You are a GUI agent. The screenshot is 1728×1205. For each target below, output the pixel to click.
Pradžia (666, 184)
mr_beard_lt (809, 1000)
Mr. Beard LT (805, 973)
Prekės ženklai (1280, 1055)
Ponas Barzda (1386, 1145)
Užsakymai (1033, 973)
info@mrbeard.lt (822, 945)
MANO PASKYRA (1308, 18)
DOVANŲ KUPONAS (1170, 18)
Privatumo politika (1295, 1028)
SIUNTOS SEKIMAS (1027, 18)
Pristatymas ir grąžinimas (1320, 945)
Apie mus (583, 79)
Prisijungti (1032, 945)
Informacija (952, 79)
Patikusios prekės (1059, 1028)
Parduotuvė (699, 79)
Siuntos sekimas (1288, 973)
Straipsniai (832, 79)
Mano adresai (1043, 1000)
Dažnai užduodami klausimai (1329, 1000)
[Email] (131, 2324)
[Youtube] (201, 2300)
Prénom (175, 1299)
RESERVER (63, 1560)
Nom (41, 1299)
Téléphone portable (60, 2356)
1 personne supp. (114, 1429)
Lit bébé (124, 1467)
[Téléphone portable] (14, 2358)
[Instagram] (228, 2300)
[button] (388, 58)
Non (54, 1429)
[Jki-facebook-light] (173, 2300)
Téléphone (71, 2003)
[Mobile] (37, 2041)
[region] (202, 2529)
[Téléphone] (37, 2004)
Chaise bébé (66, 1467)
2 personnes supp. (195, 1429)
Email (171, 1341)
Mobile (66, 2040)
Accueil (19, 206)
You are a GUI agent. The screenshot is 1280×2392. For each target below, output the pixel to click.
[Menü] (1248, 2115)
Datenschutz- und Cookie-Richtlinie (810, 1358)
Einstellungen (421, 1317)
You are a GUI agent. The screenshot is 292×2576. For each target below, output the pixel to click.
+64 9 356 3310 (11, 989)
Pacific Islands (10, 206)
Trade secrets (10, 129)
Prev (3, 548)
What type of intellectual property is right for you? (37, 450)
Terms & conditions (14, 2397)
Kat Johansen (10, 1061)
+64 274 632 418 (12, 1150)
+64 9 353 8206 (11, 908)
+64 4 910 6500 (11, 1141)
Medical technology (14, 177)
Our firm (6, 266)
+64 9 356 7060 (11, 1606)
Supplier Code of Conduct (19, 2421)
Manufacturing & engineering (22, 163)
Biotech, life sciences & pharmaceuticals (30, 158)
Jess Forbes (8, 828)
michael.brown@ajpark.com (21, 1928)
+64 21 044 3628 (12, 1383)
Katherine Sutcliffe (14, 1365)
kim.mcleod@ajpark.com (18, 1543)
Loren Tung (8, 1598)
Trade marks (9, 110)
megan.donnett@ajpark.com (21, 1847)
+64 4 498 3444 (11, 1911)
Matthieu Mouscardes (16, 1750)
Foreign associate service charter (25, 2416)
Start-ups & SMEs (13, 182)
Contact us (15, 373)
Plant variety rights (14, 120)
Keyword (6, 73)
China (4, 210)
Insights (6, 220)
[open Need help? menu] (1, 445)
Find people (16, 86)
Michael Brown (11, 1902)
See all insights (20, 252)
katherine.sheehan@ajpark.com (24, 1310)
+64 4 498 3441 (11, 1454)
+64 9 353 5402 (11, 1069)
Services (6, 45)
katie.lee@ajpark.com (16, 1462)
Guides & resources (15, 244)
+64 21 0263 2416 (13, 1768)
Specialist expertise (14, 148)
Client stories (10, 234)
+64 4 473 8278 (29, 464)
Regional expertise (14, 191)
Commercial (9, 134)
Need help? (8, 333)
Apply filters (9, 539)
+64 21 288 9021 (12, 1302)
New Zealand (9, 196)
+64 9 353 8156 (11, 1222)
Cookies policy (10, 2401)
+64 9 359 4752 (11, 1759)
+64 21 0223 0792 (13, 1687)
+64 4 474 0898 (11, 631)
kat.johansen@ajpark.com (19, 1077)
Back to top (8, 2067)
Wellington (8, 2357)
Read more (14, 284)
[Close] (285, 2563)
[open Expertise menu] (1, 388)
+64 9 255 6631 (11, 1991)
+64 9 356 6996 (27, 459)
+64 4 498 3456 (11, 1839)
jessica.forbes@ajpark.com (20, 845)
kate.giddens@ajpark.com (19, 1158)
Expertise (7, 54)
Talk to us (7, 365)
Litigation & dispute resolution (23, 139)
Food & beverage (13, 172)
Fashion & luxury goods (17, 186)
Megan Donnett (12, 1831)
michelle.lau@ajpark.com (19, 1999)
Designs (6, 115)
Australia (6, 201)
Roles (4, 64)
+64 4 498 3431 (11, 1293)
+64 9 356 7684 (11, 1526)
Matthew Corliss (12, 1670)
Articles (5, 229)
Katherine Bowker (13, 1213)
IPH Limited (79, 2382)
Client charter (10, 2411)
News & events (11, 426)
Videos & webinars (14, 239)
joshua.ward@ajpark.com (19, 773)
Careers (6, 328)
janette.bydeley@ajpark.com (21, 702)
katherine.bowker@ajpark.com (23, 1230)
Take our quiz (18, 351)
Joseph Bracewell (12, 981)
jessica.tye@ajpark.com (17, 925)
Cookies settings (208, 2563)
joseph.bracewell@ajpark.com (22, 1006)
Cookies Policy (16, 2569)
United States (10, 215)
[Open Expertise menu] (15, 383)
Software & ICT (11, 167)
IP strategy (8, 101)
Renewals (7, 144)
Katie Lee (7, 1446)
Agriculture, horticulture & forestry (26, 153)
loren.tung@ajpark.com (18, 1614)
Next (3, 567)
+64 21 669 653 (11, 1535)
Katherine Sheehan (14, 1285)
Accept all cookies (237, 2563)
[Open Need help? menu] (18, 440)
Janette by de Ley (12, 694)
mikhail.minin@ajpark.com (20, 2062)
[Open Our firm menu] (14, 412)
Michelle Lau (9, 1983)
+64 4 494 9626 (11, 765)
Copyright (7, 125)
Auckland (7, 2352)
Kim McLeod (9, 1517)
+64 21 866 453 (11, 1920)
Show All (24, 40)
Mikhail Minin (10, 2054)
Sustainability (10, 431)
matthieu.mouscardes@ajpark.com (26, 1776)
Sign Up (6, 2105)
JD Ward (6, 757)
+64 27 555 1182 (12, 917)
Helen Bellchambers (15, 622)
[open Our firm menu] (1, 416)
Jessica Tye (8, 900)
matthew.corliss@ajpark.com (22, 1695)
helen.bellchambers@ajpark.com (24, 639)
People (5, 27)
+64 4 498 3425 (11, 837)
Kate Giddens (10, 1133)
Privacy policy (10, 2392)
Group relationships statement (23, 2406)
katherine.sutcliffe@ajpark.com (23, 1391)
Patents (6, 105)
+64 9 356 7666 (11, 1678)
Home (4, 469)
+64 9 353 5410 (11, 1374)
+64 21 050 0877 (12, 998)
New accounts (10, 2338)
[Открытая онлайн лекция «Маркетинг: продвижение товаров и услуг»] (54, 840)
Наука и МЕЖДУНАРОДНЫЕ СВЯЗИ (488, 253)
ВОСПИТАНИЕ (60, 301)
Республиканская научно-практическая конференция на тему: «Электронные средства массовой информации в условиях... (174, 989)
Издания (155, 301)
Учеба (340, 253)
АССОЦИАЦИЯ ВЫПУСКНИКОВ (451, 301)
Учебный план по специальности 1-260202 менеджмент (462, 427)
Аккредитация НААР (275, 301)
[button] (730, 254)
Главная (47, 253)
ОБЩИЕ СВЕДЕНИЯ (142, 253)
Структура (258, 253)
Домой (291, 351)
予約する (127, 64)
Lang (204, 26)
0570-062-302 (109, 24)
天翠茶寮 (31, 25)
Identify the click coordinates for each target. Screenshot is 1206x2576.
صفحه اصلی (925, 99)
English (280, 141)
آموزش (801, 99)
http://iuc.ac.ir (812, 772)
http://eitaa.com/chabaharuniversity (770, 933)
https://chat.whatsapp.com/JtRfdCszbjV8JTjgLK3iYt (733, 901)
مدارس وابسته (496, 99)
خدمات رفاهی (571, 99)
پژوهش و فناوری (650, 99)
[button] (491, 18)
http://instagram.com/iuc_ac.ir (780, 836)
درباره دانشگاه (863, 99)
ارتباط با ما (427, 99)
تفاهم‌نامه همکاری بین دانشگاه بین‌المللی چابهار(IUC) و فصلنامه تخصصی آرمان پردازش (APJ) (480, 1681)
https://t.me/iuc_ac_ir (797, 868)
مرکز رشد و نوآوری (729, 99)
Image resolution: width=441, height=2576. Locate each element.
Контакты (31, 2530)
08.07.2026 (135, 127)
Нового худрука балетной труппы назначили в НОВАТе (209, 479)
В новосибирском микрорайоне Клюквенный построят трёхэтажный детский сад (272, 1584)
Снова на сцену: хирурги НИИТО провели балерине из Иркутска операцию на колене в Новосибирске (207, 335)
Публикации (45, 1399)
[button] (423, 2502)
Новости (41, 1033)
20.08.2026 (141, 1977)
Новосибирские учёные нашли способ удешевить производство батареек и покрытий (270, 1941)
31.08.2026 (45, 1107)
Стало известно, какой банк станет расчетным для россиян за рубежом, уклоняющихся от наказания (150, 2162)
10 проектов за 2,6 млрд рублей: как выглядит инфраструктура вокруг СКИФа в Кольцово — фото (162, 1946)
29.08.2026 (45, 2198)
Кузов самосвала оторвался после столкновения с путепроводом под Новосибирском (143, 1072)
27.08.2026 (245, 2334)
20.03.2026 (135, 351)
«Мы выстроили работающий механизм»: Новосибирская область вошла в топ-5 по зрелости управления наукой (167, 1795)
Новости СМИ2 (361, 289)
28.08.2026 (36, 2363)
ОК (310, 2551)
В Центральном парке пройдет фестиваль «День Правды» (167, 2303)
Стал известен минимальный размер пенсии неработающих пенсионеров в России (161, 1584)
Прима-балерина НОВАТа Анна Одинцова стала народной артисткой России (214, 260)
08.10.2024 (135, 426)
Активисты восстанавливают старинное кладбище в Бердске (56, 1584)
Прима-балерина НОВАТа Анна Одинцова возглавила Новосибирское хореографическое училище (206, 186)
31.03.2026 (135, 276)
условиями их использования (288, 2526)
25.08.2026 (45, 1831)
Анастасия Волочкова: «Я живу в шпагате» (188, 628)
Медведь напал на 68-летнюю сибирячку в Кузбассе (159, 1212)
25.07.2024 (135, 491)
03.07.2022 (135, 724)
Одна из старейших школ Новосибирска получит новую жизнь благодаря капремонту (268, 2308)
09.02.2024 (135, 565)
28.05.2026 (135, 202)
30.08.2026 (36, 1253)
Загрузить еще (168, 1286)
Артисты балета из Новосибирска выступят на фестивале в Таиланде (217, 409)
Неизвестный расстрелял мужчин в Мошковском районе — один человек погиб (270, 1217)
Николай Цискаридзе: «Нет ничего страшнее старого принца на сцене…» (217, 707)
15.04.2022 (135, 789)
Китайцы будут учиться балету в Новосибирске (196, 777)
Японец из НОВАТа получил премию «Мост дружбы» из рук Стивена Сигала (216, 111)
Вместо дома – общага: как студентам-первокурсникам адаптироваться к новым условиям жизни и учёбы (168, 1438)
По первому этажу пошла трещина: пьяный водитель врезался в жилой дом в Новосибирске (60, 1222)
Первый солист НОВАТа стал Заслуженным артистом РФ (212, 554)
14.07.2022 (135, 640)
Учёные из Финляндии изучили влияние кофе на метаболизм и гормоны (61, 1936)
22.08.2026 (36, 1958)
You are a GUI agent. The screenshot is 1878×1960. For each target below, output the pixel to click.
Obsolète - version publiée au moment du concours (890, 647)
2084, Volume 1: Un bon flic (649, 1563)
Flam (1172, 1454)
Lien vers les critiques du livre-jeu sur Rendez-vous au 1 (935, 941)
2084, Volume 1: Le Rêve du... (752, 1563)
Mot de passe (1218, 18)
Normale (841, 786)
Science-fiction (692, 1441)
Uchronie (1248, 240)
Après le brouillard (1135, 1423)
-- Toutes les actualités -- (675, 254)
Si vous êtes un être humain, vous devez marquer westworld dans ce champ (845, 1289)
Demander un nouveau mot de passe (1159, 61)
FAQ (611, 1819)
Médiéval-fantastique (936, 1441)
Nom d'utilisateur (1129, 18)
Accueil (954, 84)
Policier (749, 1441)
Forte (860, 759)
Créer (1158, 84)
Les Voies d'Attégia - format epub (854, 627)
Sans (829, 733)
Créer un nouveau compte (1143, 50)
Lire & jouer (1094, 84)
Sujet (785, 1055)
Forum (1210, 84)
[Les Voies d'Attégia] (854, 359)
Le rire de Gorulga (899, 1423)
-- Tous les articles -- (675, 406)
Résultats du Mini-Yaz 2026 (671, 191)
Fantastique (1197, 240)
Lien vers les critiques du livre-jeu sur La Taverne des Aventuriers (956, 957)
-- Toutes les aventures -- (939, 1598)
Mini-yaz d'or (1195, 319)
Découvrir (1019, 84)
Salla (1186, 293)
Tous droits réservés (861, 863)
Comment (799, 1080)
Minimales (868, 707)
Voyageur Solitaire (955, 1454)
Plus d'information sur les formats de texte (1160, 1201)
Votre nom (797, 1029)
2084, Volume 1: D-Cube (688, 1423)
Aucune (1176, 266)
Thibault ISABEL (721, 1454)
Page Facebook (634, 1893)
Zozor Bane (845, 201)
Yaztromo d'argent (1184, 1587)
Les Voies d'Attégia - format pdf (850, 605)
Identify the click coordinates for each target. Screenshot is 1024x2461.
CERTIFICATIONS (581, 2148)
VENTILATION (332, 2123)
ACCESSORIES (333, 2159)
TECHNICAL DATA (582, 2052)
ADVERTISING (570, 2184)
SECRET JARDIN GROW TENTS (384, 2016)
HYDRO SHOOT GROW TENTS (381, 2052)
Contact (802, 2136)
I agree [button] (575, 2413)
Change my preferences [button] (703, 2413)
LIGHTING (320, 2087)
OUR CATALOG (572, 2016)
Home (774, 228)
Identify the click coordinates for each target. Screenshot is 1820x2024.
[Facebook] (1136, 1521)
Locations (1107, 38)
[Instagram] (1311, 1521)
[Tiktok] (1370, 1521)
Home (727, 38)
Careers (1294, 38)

_ _ _

What you will do
Everything in the material above from the line that has "Одна из старейших" through the line that has "Normale (841, 786)" must be duplicated exactly, with no other lines given.

Task solution
Одна из старейших школ Новосибирска получит новую жизнь благодаря капремонту (268, 2308)
09.02.2024 (135, 565)
28.05.2026 (135, 202)
30.08.2026 (36, 1253)
Загрузить еще (168, 1286)
Артисты балета из Новосибирска выступят на фестивале в Таиланде (217, 409)
Неизвестный расстрелял мужчин в Мошковском районе — один человек погиб (270, 1217)
Николай Цискаридзе: «Нет ничего страшнее старого принца на сцене…» (217, 707)
15.04.2022 (135, 789)
Китайцы будут учиться балету в Новосибирске (196, 777)
Японец из НОВАТа получил премию «Мост дружбы» из рук Стивена Сигала (216, 111)
Вместо дома – общага: как студентам-первокурсникам адаптироваться к новым условиям жизни и учёбы (168, 1438)
По первому этажу пошла трещина: пьяный водитель врезался в жилой дом в Новосибирске (60, 1222)
Первый солист НОВАТа стал Заслуженным артистом РФ (212, 554)
14.07.2022 (135, 640)
Учёные из Финляндии изучили влияние кофе на метаболизм и гормоны (61, 1936)
22.08.2026 (36, 1958)
You are a GUI agent. The screenshot is 1878×1960. For each target below, output the pixel to click.
Obsolète - version publiée au moment du concours (890, 647)
2084, Volume 1: Un bon flic (649, 1563)
Flam (1172, 1454)
Lien vers les critiques du livre-jeu sur Rendez-vous au 1 (935, 941)
2084, Volume 1: Le Rêve du... (752, 1563)
Mot de passe (1218, 18)
Normale (841, 786)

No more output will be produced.